WuMing wrote:one further note: the approach to awakening of the stages prior to the tenth stage in Kūkai's model is only vertical and a causal one (inbun 因分). This changes completely in the tenth stage, which is horizontal and a resultant one (kabun 果分) in which any distinction between exoteric and esoteric is dissolved; and here again the capacity of the practitioner comes into play. So, the view is entirely different in the realization of the tenth stage, than the view in the stages prior to the tenth stage. While one is cruising through the different stages or dwelling in a particular stage, it can be said that there is a necessity of time required to practice, but from the point of view of the tenth stage, there is no time required.
This I thought was made quite clear in
The Precious Key to the Secret Treasury as previously quoted (sadly it seems Dharmawheel does not allow me to go back and correct my lack of citations). Expanded here to capture further relevant context.

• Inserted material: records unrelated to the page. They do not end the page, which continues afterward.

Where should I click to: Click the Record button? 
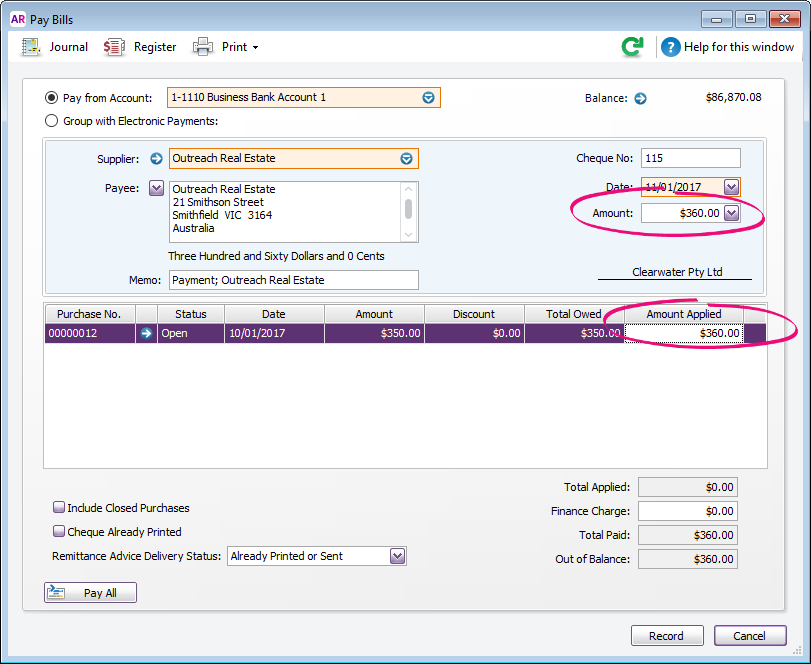pos(666,636)
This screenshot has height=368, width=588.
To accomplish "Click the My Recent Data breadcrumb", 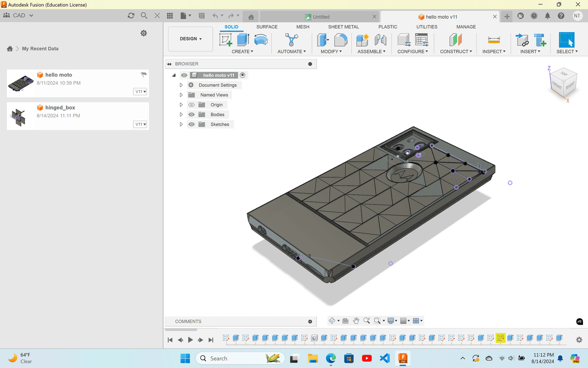I will (x=40, y=49).
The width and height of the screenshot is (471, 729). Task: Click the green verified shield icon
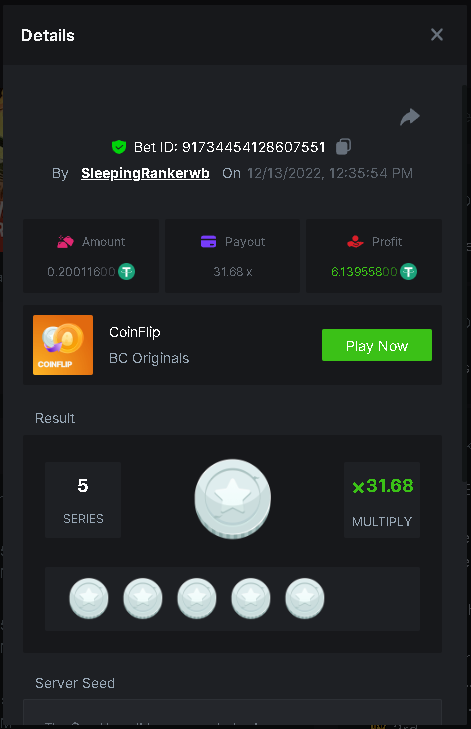click(x=119, y=147)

Each of these vehicles may appropriate the name "Buddha" for its own vehicle, but when viewed in light of the subsequent vehicles, it becomes a frivolous assertion. None of the previous stages of the mind is stationary, and therefore they are described as having no own-nature; none of the subsequent stages of the mind is the ultimate fruit and therefore they are all causes. When viewed successively in relation to each other, each is profound and wonderous, and therefore they become "progressively deeper and progressively more wonderous."
The Precious Key to the Secret Treasury as translated by Rolf Giebel; see Shingon Texts
However, at least in
The Precious Key, Kūkai does not expound on what precisely these stages of the mind are causes of. If we consider that a śrāvaka, a bodhisattva, or a Buddha has awoken to a state from which there is no return to that of a deluded being, then it stands to reason that the only progression possible from that point is up. If that progression is possible, then it would seem to me that these states of mind would be causes for the peeling away of dual concepts, ultimately causing the being to progress to the next higher state of mind.
There is a careful distinction here though, because the tenth stage of the mind is the ultimate and presumably perfect non-dual identity with Mahāvairocana. How then could the ninth stage be the cause of the tenth stage? Rather, it would seem that it is the elimination of the barriers preventing the being from such a realization that the stages of the mind would be the cause of.
In light of this, it makes perfect sense to me that Kūkai would assert in
The Secret Key to the Heart Sutra that
The fifth, bodhi svāhā, explains the ultimate realization of each of the foregoing approaches.
The Secret Key to the Heart Sutra; Kūkai: Major Works
How else could we suggest that the path of the śrāvakas, boddhisattvas, and the miriad of Buddhas have the same ultimate realization unless they all ultimately lead to the perfect non-dual identity with the Dharmakaya? Time is, of course, ultimately a non-issue when taken in context of the originally unborn.
But more to the original point of the thread, all of this seems to indicate that Kūkai did not present the Shingon teachings as distinctly superior to other teachings. Rather, he seems to present the Shingon teachings as the ultimate destination that all cultivators are heading towards. This seems to stand in stark contrast to some of the liturature of other schools of Buddhism who always seem to be vying for dominance of some form or another. I find this to be fascinating and appears to be another piece of evidence to support Abe's assertion in
The Weaving of Mantra that the success of Shingon had more to do with Kūkai's ability to integrate Shingon with the teachings of other schools than it did with the idea that he pushed Shingon as a clearly superior and distinct teaching.